Я в ступоре бросил камень на землю и полез в палатку. Вытащив из-под одеяла бутылку с минералкой, запрокинул голову и, не вставая, одним махом влил в себя остатки жидкости. Трясущимися руками достал сигареты, закурил. В мозгах начало немного проясняться.
Что же я такое выловил?! Старинный ноутбук? Древнюю женскую пудреницу? Бортовой компьютер с летающей тарелки? Или просто окаменелый памятник древней письменности, сохранившийся до наших дней?
Стрельнув «бычком» в сторону реки, доковылял до костра (нога затекла) и снова поднял необычный камень, еще раз убедившись: это никак не творение природы. Равномерно округлые створки, «под камень» снаружи и идеально плоские внутри. Да и весит он, наверное, меньше, чем настоящий камень такого размера. На обеих внутренних плоскостях таблицей выбиты руны: вертикально символы побольше, напротив них – горизонтально символы поменьше.
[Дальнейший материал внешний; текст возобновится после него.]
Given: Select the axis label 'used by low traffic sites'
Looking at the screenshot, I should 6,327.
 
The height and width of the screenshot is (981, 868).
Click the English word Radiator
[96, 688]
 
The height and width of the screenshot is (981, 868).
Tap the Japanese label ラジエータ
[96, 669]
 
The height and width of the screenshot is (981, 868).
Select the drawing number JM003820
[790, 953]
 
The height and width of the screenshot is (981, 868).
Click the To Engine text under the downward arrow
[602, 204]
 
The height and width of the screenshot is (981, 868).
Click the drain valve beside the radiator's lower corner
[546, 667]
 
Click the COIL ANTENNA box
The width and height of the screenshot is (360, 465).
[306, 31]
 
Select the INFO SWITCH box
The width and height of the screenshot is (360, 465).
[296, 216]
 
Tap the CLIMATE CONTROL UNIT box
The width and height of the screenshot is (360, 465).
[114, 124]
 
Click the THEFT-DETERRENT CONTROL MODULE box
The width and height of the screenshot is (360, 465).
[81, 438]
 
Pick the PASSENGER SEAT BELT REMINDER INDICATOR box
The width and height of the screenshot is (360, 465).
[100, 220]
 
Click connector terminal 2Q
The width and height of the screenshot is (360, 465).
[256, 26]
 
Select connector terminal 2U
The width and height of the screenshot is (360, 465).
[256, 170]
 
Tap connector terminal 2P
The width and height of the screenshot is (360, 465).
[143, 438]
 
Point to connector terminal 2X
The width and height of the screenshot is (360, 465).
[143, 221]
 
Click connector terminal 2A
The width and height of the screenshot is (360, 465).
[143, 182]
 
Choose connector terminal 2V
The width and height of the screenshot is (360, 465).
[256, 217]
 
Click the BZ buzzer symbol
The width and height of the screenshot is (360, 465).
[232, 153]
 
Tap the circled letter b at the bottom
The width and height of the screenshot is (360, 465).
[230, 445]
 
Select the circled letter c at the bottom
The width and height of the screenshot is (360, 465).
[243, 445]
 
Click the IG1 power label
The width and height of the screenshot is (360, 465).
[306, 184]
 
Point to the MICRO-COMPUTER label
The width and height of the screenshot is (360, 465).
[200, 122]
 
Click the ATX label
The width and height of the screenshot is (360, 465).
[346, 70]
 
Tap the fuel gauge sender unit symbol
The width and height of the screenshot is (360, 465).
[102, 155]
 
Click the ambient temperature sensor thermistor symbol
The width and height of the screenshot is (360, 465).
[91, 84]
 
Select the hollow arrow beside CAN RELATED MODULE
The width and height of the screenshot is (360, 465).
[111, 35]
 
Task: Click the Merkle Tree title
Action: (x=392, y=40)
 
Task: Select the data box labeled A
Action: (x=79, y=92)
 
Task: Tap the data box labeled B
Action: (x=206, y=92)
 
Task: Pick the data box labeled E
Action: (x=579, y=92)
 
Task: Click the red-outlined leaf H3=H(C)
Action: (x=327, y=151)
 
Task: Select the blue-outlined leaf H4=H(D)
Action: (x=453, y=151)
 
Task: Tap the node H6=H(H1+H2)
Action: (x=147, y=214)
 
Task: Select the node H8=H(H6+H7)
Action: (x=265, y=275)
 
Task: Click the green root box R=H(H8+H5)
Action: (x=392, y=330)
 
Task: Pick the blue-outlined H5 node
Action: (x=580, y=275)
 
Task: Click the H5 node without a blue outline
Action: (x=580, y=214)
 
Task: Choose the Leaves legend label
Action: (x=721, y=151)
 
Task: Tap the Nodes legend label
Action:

– Прямо как в таблице Пифагора! – пробормотал я себе под нос, разглядывая неизвестные знаки. Чтобы посмотреть на них повнимательнее, нажал пальцами на створки, пытаясь их раскрыть. Не вышло. Постучал камнем по валуну, попробовал еще раз. Створки немного подались; посыпалась каменная пыль. Повторив процедуру несколько раз, выбил из предполагаемой завесы еще каменной трухи. Едва ощутимо щелкнув, камень раскрылся на девяносто градусов, и я, едва не выронив камень, испытал потрясение снова: несколько символов на одной стороне загорелись янтарно-желтым светом!
Ничего не понимаю. От каких же батареек заработала эта штука?! Да что здесь вообще происходит?! Пока я прикуривал вторую сигарету от окурка первой, синим светом загорелись символы на второй стороне камня. Я протянул палец и нажал на один из них.
Земля под ногами немного задрожала, а едва слышимый на грани восприятия свист резанул по ушам не хуже пожарной сирены. Казалось, голова раскалывается на части. Я упал на колени и прикрылся руками. Предметы рядом побледнели, окутались сизой дымкой и закружились хороводом. Или это у меня голова кружится? И запоздало похолодело в груди и екнуло сердце: нафига я нажимал?…
Свист прекратился так же неожиданно, как и начался. Земля перестала дрожать; я повернулся и лег на спину. Кружившиеся предметы оказались на своих местах, рядом догорал костер. Что это были за галлюцинации? Пепел недокуренной сигареты обжег пальцы, что еще раз подтвердило – я не спал, и землетрясение было на самом деле. Пожав плечами, я покрутил сам себе пальцем у виска и пошел сматывать свои «закидухи». Мне показалось, или окружающие валуны стали чуточку повыше? Или их стало больше… Ну, в отблесках костра и не такое померещится. Я прошел возле валуна к месту, где оставлял снасти, и застыл в ступоре.
Реки больше не было. Вместо нее в предрассветных сумерках виднелась широкая асфальтированная дорога, изрытая воронками. По обе стороны от дороги лежало несколько раскуроченных машин, вокруг которых ходили вооруженные люди. Они вытаскивали из машин все, что попадется. По всей видимости, мародерствовали. Неподалеку на траве были уложены тела. Их фотографировал на «мыльницу» рослый детина в спортивном костюме.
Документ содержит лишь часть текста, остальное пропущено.